Option Alpha streams real-time consolidated equity and options data. Our data feeds feature a 99.98% uptime and are relied upon by some of the world's leading financial institutions.
Consolidated stock market data is an aggregated reporting of all securities exchanges’ and alternative trading venues’ price and volume data. It is the most relied upon type of market data, providing investors and traders globally with a unified view of U.S. stock market prices and volumes.
It also underpins the National Best Bid and Offer (NBBO), which provides investors with a continuous view of the best available displayed buy and sell prices, and through Rule 611 ensures that investors receive the best available displayed prices on their trades, with a few exceptions.
Consolidated reporting has been standardized since the 1970s when Congress directed the Securities and Exchange Commission (“the SEC”) to establish a “National Market System” for securities trading.
Specifically, data collection, aggregation, and distribution are formalized in the Consolidated Tape Association (CTA) Plan and the Unlisted Trading Privileges (UTP) Plan. These plans are administered by the Consolidated Tape Association and UTP Plan market participants, and they dictate that each exchange is required to send its trade and quote information to the Securities Information Processor, also known as the SIP (of which there are two, one for Tape A/B and one for Tape C).
The entire bot ecosystem operates on real-time CTA/UTP data streamed constantly throughout the trading day.
Did you know? The bots are tracking over 150k options contracts per day. Each is updated (at most) every 500ms. That's 300k updates per second, 18 million updates per minute.
How it Works
Option Alpha uses a consolidated CTA/UTP data feed, aggregated from all major exchanges. All option symbols being tracked are NBBO, streamed in real-time, with a max update rate of 500ms (milliseconds). Each symbol, equity or option, is updated at most every 500ms unless the symbol received no updates within that time span (think thinly traded, far out-of-money options).
Bot data is aggregated via data capture every time an automation runs. The bot is capturing data at a specific millisecond in time, whereas your broker platform is updating continuously. Therefore, unless you see your broker data at the exact millisecond of the bot data, there is likely to be a mismatch.
Furthermore, many brokers have proprietary calculations for some indicators, etc. to "simulate" specific readings during the course of a day. While we may have similar indicators, the calculations may be slightly different.
With the exception of the cached values discussed below, all data is streamed constantly to our market data server. These values include pricing information like bid/ask, volume, open interest, greeks, etc. When an automation is executed, either at a scheduled interval or on-demand, the bots will request the most up-to-date values the market server knows about at that moment, down to the millisecond.

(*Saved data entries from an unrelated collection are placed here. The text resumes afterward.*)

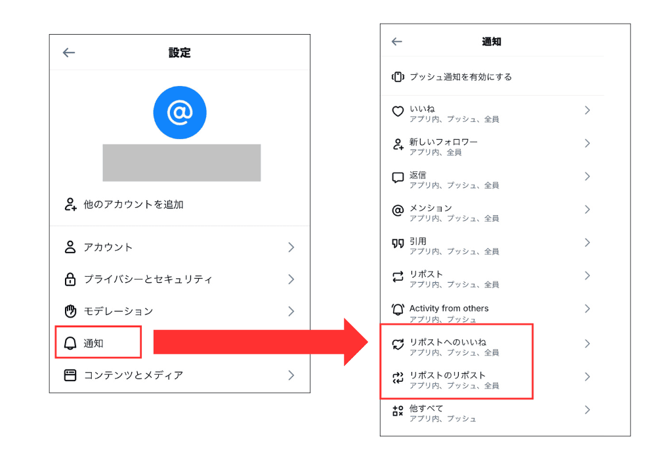
Task: Click the quote marks icon for 引用
Action: (398, 243)
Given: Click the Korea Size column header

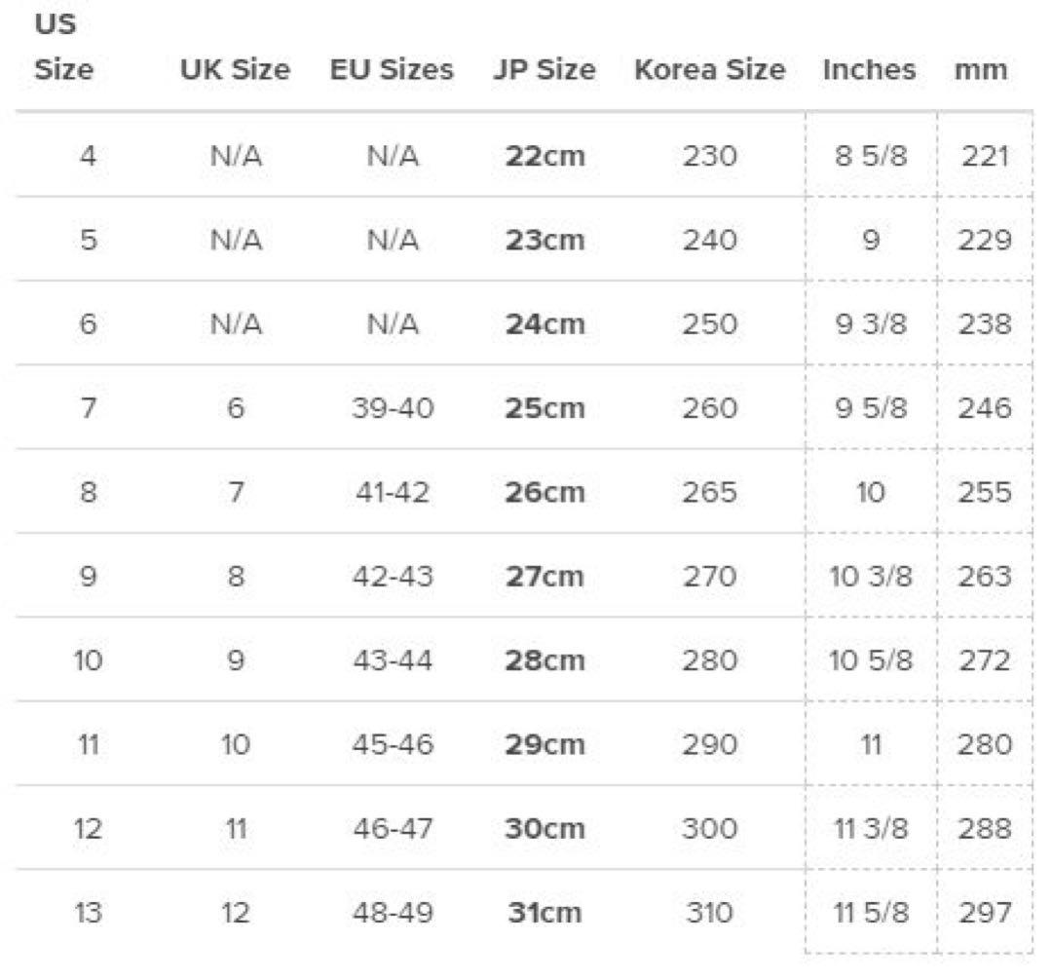Looking at the screenshot, I should click(x=709, y=70).
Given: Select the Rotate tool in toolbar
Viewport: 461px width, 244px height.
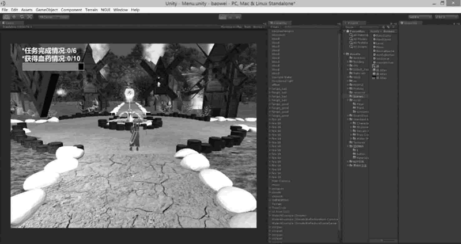Looking at the screenshot, I should (22, 17).
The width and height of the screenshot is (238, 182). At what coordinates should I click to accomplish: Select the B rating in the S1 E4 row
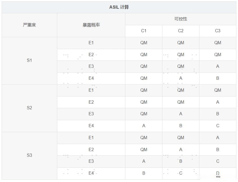tap(217, 78)
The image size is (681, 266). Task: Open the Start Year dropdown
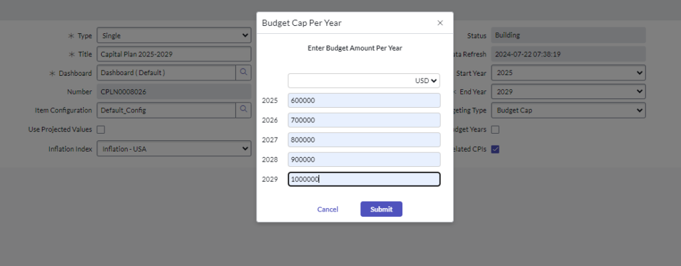point(570,72)
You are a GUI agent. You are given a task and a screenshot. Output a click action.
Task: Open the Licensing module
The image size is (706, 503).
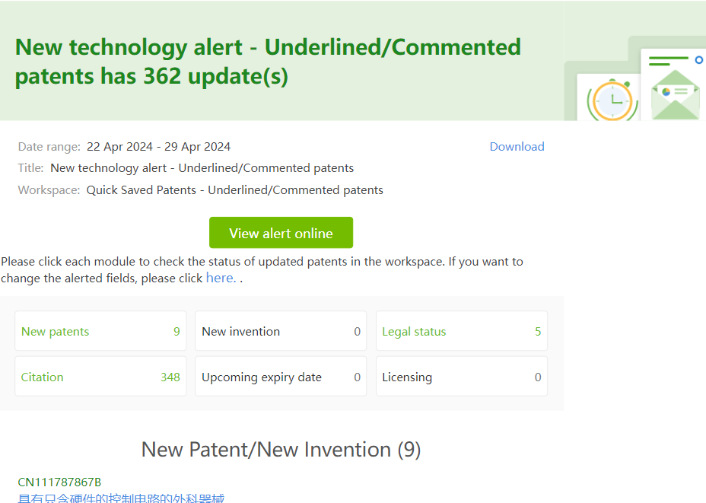click(461, 377)
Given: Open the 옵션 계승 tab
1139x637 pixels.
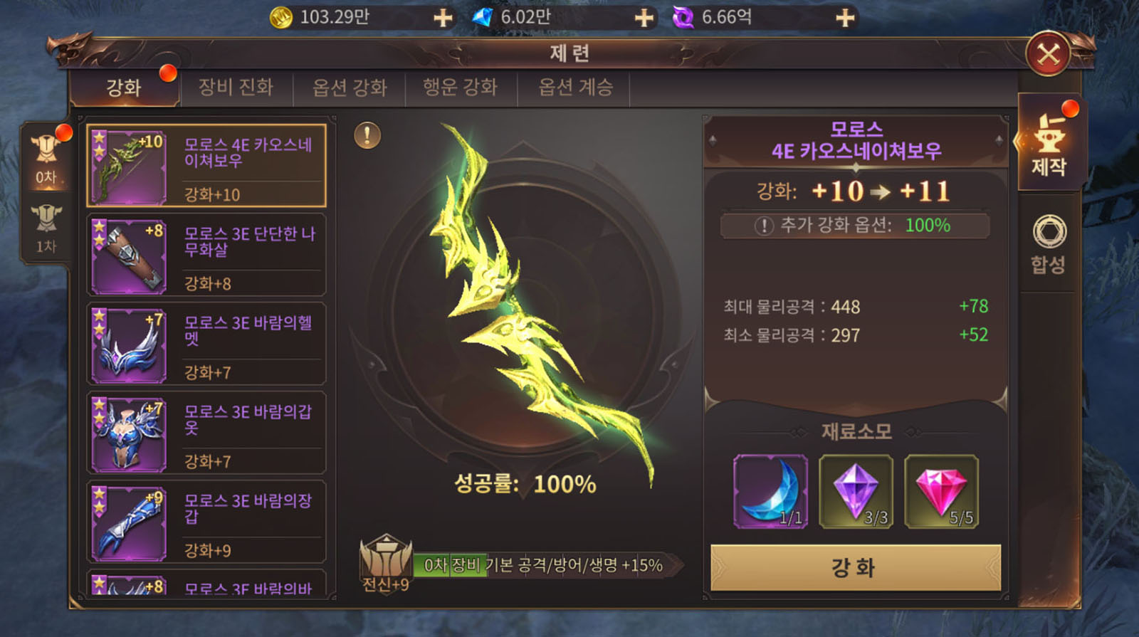Looking at the screenshot, I should click(x=575, y=87).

This data is then used inside of every bot decision or action during that run.
Some unchanging data values are cached pre-market and used throughout the trading day.
All daily indicators are cached pre-market based on yesterday's closing price. This allows for an accurate representation of a true N-day indicator. For example, to calculate a 14-day RSI indicator, the last 14 closing prices are fed into the RSI formula. This may deviate slightly from a daily technical indicator you see on a brokerage platform that attempts to simulate real-time indicators by using 13 previous closing prices, plus the last price of the security as the 14th bar in the RSI calculation.
The criteria "days until earnings" is also updated only at the beginning of each day and there are no additional updates for half a day passed.
The list of tradable tickers is a subset of all optionable underlying securities. We applied a heuristic filter for liquidity and volume to produce a set of approximately 350 tickers: minimum equity average 10-day volume of 1,000,000 shares and minimum option open interest of 4,000 contracts over the next two monthly expirations in the delta range of 15 to 60. The minimum share price threshold was set at $5.00/share.
From these lists we selected the top tickers from each, going down the lists to a point we felt had a good mix representing a cross-section of industry groups and included tickers we knew were popular with traders. We reviewed the lists and added a small number of tickers ad hoc that narrowly missed our liquidity filters, but we felt should also be included.
For options, we looked at the two upcoming monthly expiration series only - no weekly or quarterly series. We looked for a minimum option open interest of 4,000 contracts over the next two monthly expirations in the delta range of 15 to 60. Over 90% of all contracts trade within this range.
The open interest for all strikes in this delta range for the two expirations is then totaled. This is the number we are checking against the 4,000 level to select tickers for options trading.
For equities, we simply look at daily volume - a minimum equity average 10-day volume of 1,000,000 shares. We also used 10 and 20-day average volume as a Goldilocks reference.